Blockchains are distributed and transparent ledgers that form trustful and cryptographically-secure digital relationships in permissionless environments via consensus protocols. Fundamentally, blockchain technology is comprised of three preexisting technologies — distributed ledgers, public key cryptography, and a consensus protocol that incentivizes, securitizes, and defines the rules of the system.
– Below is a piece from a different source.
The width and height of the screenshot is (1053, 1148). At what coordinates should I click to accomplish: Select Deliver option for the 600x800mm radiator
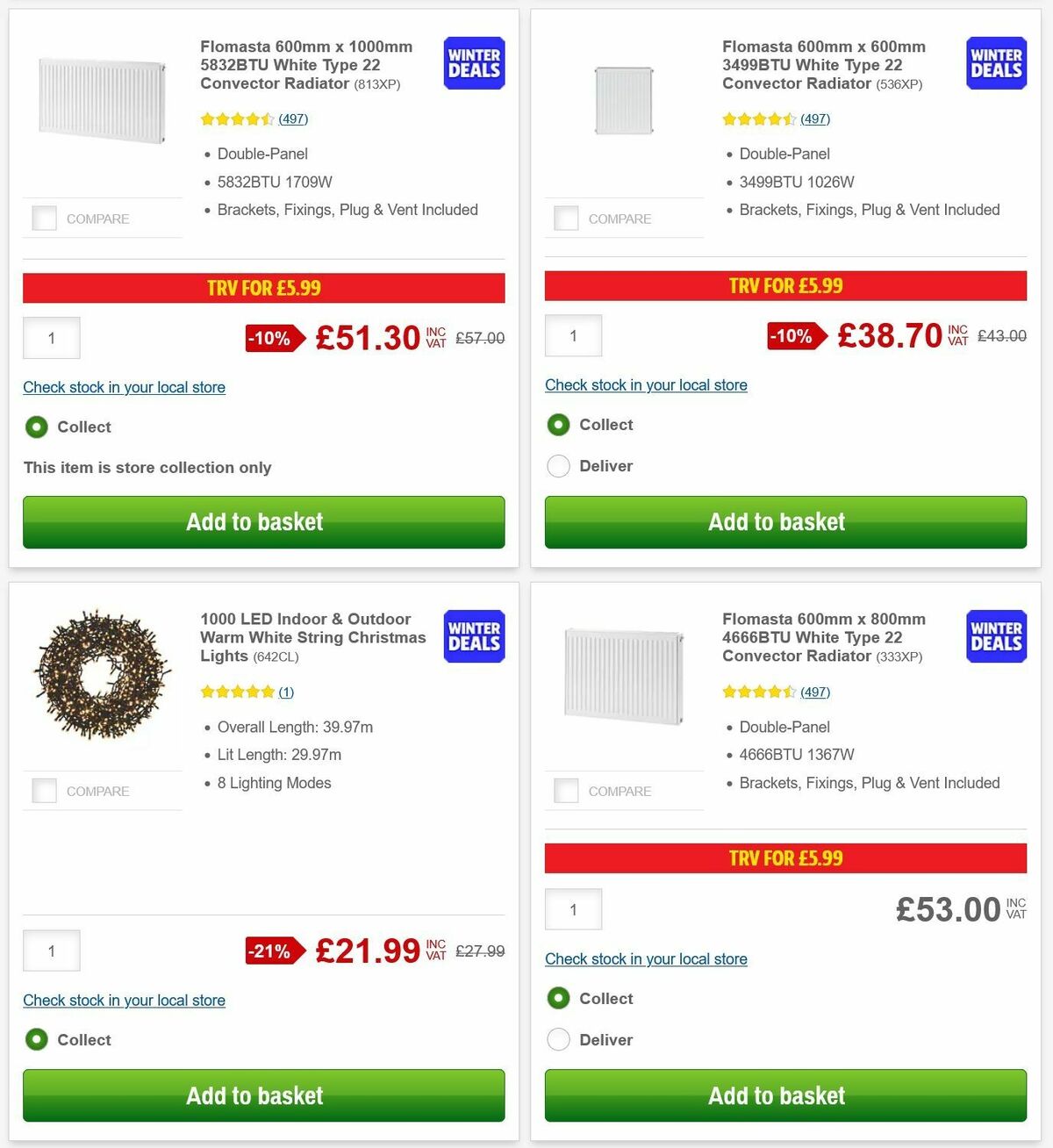click(x=558, y=1039)
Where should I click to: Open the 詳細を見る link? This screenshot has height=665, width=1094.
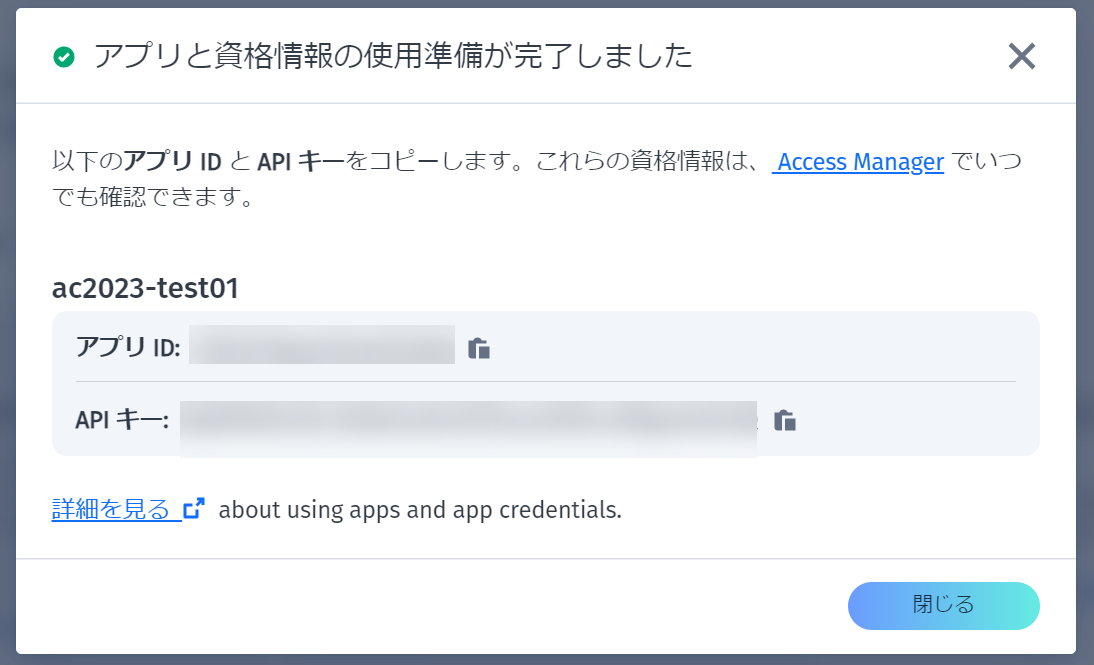[x=111, y=509]
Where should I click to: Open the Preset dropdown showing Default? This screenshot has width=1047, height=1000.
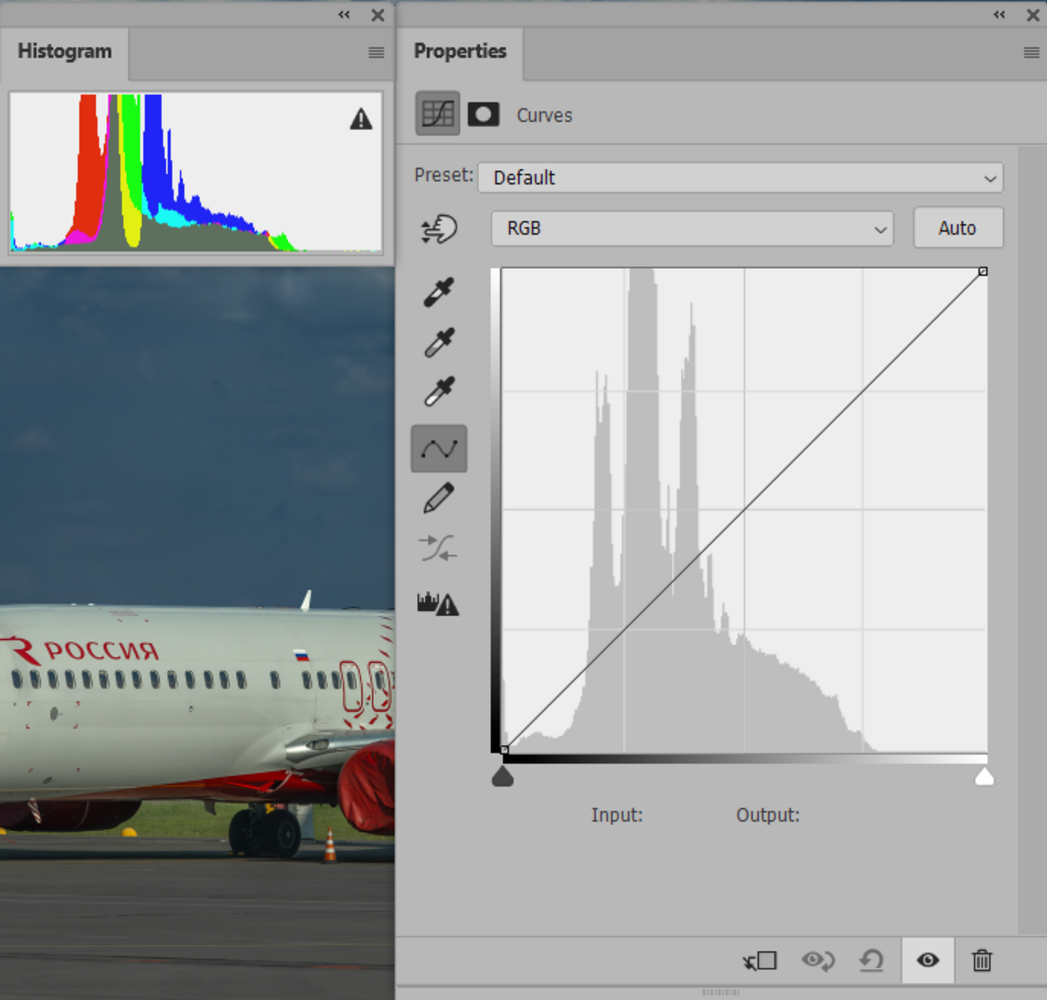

Blockchain’s inherent value is channeled by its ability to function as a “trust machine.” Society relies on third-parties and intermediaries to facilitate trust between two or more parties. Intermediaries, however, are losing trust — 92% of millennials do not trust centralized financial institutions because the privacy of their data is being undermined or threatened by security breaches. Why should we rely on “trusted” third parties to orchestrate and facilitate transactions? Blockchain seeks to circumvent destructive and inefficient intermediaries that account for 6% of global GDP lost to the system in the form of transaction fees. While siloed and disparate third-parties lack interoperability, blockchain forms a peer-to-peer, transnational network that enables items of value to be sent directly over the internet. By leveraging easier accessibility and seamless connectivity, blockchain can help bank the unbanked. Many do not have access to basic financial services. Emerging markets can pivot to blockchain to foster a borderless economy that enables global financial participation and engenders lower transactions fees.
While the auspicious and nascent blockchain innovation space has potential to disrupt and upend conventional transaction processes, supply chain management, and capital formation, modern blockchains still suffer from a trilemma. Security, decentralization, and scalability are proportionately sacrificed at the hands of existing proof-of-work and proof-of-stake blockchains. Algorand’s pure proof-of-stake (PPOS) and message-passing Byzantine Agreement protocol (BA*) offer a solution to the trilemma and an underlying mechanism that ensures the whole network is not at the mercy of a small subset of network participants.
Algorand’s mission aligns with empowering all users in a pure governance and validation process. Purity, borrowed from Algorand’s pure proof-of-stake protocol, lends itself to randomness, liberation, and certainty. Algorand’s consensus protocol implements verifiable random functions (VRFs) to select players to participate in the block writing process. The block writing process is comprised of three disjoint steps — proposal, soft vote, and certify vote. Any node can enter his or her tokens to the lottery, facilitated by VRFs, to become a member of a committee. If selected, nodes are notified in secret to ensure a dynamic and powerful adversary does not corrupt those responsible for a certain step in the block writing process. Upon meeting voting quorums for each step, the block is eventually propagated across the network. The newly added block is immediately accepted as a canonical record of transactions, unlike modern blockchains that suffer from block ambiguity.
So how can you get involved in such an ecosystem? Algorand recently opened their testnet to the public. Any node with access to the internet can set up and run a testnet node on his or her device. Algorand’s developer documentationdirects you step by step on how to install a node. I look forward to having more professional and pragmatic blockchain education networks that teach users how to interact and develop on top of blockchain protocols. Blockchains and cryptocurrencies necessitate a large network of users in order to adequately distribute and decentralize consensus. I am hopeful that enhancing user accessibility, experience, and education will usher in a new epoch of blockchain mass-adoption.